Lira Tumbles 3% Further on No Agreement with the U.S. #TurkeySanctions
The Turkish lira dropped sharply in early London trade amid a fresh jolt of volatility on Thursday, leaving the embattled currency at a new historic low.
The lira was down as much as 2.9 per cent for the day, with one dollar buying 5.4364 units of the currency. At its low on Monday, it had slumped to TL5.4253.
Turkish officials held meetings on Wednesday with US state department officials, following a move by the US to hit two senior Turkish government ministers with sanctions over the detention of an American pastor. However, there was no indication of a resolution by Thursday morning.

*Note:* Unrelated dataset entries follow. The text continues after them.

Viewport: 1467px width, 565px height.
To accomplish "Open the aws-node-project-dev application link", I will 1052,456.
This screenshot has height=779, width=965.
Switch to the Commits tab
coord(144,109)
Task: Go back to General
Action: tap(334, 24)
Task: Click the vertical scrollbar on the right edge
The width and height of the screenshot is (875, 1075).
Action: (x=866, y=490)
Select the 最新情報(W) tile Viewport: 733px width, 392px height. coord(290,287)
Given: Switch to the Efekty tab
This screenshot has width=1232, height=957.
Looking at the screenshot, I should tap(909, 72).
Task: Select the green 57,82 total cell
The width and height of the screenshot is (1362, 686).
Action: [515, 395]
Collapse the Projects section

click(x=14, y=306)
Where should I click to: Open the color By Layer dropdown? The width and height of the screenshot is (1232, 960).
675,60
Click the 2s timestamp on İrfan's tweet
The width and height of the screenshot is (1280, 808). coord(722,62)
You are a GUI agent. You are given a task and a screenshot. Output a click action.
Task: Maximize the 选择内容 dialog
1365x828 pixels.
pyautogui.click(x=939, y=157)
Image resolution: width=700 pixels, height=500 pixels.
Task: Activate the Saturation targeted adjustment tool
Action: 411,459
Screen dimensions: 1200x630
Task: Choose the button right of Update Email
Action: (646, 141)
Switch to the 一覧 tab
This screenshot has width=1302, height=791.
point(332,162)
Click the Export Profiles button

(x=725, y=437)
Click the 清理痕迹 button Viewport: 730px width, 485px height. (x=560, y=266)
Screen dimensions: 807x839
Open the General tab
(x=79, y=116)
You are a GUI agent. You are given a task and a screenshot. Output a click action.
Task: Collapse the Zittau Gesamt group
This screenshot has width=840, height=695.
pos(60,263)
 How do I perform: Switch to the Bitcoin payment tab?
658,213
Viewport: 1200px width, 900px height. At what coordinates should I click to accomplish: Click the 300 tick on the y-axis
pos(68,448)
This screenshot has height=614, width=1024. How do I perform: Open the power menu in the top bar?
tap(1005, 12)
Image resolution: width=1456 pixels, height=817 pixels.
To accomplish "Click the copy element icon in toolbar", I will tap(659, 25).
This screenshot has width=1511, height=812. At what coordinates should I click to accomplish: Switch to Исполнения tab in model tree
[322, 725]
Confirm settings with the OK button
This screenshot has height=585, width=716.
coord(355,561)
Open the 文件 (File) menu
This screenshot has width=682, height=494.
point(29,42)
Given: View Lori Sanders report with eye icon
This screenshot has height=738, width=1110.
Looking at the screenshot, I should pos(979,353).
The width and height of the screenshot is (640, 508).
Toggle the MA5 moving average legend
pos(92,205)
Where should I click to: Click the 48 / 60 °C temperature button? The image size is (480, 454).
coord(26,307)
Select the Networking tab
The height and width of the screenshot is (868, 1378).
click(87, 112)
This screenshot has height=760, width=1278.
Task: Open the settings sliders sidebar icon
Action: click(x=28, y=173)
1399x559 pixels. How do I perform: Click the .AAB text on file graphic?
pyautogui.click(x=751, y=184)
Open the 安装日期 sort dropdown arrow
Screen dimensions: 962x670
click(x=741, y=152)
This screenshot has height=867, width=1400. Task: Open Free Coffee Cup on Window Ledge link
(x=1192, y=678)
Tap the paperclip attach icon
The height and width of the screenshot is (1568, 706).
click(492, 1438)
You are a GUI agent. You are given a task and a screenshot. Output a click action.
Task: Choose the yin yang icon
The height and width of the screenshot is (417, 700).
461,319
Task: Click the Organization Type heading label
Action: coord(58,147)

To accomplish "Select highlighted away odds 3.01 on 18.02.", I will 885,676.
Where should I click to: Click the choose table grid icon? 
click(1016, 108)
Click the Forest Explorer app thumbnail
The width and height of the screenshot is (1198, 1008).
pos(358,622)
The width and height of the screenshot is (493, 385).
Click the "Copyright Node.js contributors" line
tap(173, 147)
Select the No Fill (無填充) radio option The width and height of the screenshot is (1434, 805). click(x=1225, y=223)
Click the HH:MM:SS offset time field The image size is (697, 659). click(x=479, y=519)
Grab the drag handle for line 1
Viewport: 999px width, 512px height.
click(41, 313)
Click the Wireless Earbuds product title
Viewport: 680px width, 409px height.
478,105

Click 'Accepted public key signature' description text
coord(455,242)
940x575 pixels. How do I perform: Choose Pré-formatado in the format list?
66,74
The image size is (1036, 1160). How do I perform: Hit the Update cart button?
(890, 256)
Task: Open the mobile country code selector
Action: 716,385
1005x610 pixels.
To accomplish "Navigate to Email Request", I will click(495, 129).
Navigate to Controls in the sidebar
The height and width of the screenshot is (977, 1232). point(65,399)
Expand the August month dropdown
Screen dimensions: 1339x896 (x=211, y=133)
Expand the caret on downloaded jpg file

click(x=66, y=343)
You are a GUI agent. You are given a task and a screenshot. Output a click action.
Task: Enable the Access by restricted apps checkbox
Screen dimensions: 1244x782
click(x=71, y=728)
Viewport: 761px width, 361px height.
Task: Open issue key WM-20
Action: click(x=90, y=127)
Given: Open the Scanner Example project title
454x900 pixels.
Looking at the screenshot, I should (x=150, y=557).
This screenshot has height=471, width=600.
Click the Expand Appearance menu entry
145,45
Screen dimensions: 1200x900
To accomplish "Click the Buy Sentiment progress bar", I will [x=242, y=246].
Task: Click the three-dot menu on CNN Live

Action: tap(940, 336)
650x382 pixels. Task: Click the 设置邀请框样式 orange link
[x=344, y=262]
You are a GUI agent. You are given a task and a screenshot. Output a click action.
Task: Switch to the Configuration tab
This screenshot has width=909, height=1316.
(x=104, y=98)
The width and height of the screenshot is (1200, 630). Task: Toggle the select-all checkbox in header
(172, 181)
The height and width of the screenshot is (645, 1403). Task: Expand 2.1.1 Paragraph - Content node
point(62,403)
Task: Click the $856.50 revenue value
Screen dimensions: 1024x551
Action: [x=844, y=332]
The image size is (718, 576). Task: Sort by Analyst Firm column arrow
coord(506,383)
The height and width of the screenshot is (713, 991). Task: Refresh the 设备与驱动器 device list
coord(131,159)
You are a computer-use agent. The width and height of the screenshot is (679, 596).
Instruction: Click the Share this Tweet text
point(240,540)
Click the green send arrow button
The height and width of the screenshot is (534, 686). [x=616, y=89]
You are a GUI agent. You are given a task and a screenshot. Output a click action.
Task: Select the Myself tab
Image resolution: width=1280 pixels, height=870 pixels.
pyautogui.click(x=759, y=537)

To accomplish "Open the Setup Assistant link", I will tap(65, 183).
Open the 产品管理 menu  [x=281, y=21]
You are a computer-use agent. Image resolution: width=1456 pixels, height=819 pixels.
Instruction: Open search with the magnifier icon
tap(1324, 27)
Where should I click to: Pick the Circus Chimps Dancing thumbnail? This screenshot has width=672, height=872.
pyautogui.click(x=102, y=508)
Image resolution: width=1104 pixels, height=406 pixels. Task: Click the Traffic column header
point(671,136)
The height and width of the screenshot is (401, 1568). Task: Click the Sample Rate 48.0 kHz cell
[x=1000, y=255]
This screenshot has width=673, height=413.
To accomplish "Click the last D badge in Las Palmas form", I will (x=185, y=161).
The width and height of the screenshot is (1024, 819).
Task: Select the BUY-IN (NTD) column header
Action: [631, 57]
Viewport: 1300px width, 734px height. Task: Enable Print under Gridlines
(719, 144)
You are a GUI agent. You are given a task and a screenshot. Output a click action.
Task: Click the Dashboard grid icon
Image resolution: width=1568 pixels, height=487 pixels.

“We held additional talks with Turkish officials. The conversations continue,” state department spokesperson Heather Nauert said after the meeting, according to a report by Reuters.
President Recep Tayyip Erdogan and key policymakers have largely been silent since the start of the week, when the lira’s descent began to accelerate. The president was quoted as telling a group of businessmen on Wednesday that the meeting in Washington showed “the process was working.” “Everything will get better in a reasonable time. The markets will settle down. Don’t be afraid at all, it will all pass,” he said, according to Milliyet newspaper. Thursday’s decline in the lira came amid a gloomy backdrop for emerging market currencies.
Turkey itself is dealing with a slew of other issues. Its economy is showing signs of overheating, with inflation running at nearly 15 per cent. Meanwhile, investors are increasingly worried about the central bank’s independence after it declined to raise interest rates last month despite the rapid price growth and market expectations for such a move.
The president has repeatedly criticised high interest rates, and blamed foreign forces for the currency’s weakness. “The Turks need to get this resolved ASAP, these markets cannot stand the suspense at this stage,” said Timothy Ash, emerging markets sovereign strategist at BlueBay Asset Management, referring to the negotiations with the US. “The US is under little pressure to move quickly to compromise, but the fragile state of Turkish markets suggests they have to get real and cut a deal.”